Records contained in a dataset
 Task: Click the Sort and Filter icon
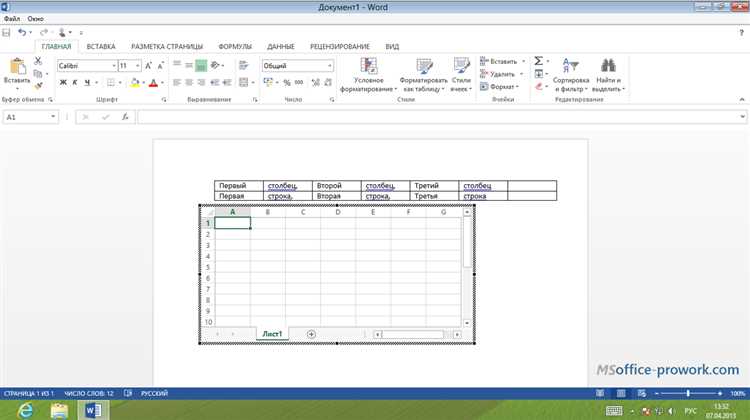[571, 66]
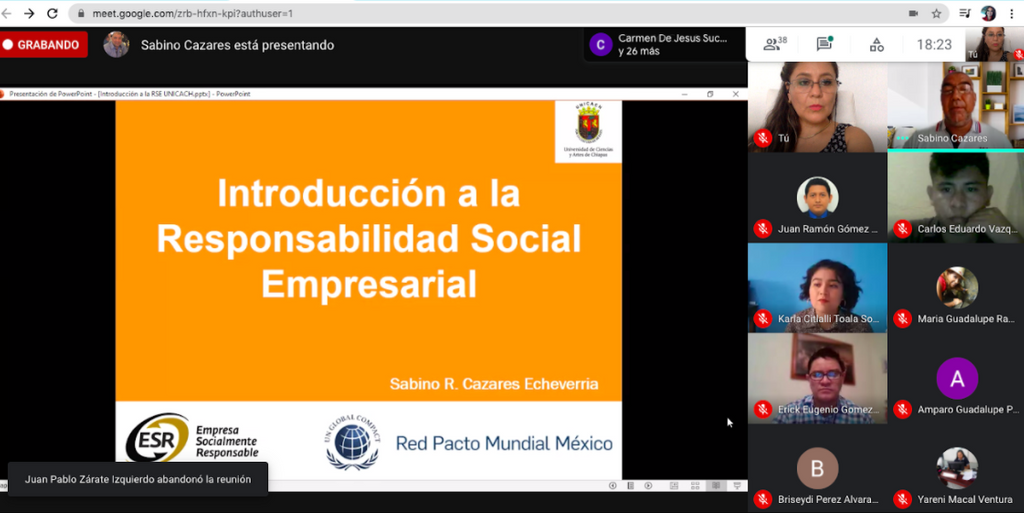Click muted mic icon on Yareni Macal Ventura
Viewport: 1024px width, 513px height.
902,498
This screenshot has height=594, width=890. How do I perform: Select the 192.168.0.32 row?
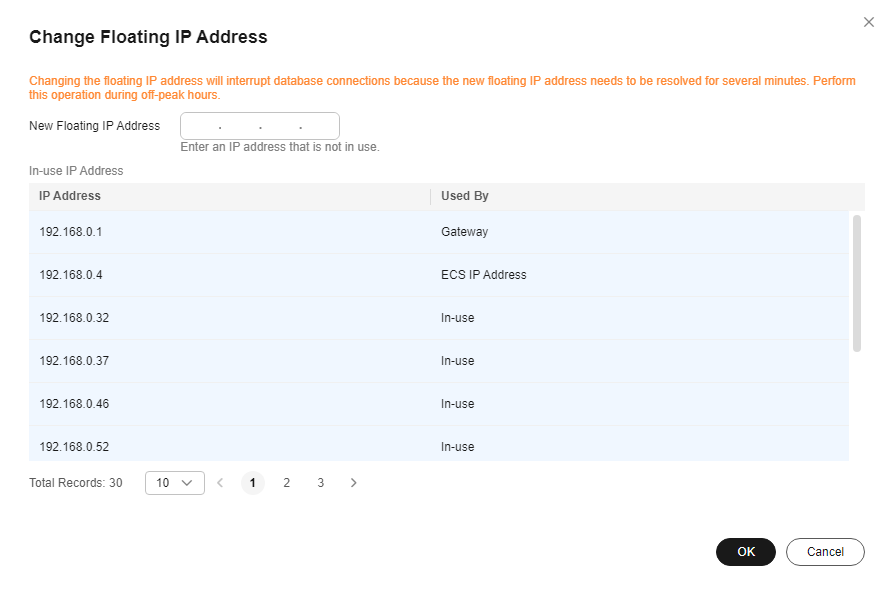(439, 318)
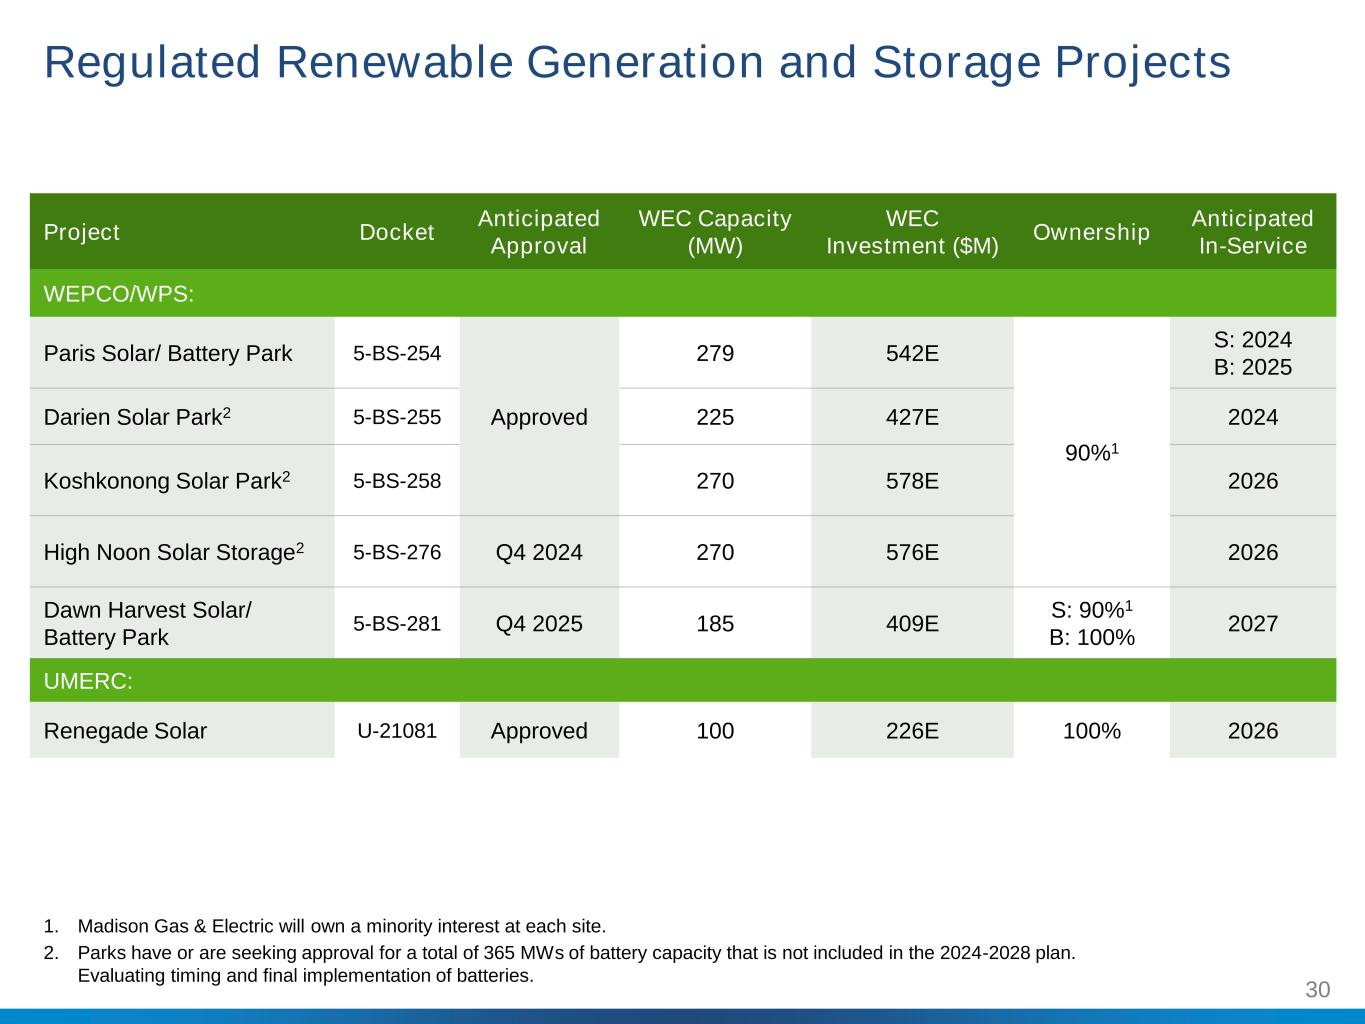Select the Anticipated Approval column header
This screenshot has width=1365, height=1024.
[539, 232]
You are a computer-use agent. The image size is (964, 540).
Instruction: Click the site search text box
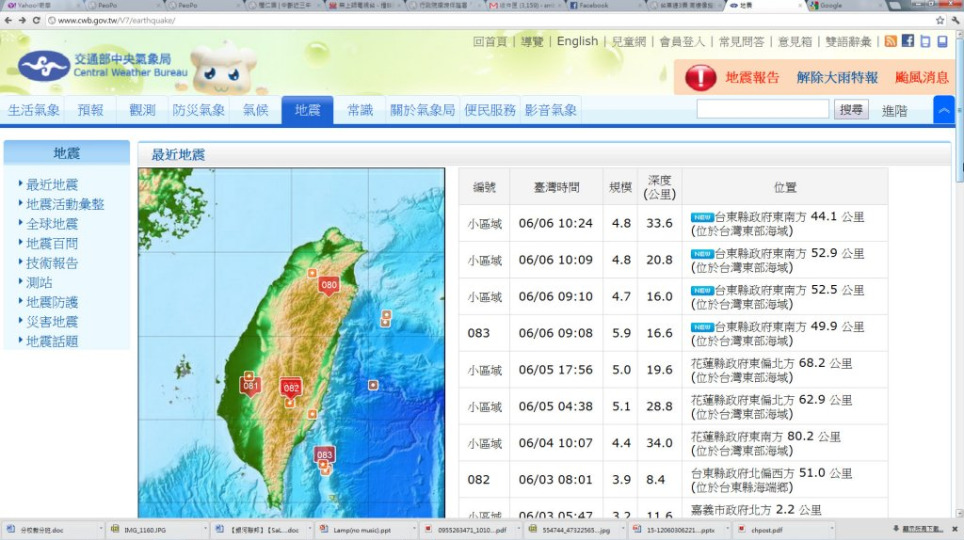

Brief:
With pictures left out, transcribe each line from the one containing "You are a computer-use" through the end of the data, both ends included.

Worked solution:
You are a computer-use agent. The image size is (964, 540).
Instruction: Click the site search text box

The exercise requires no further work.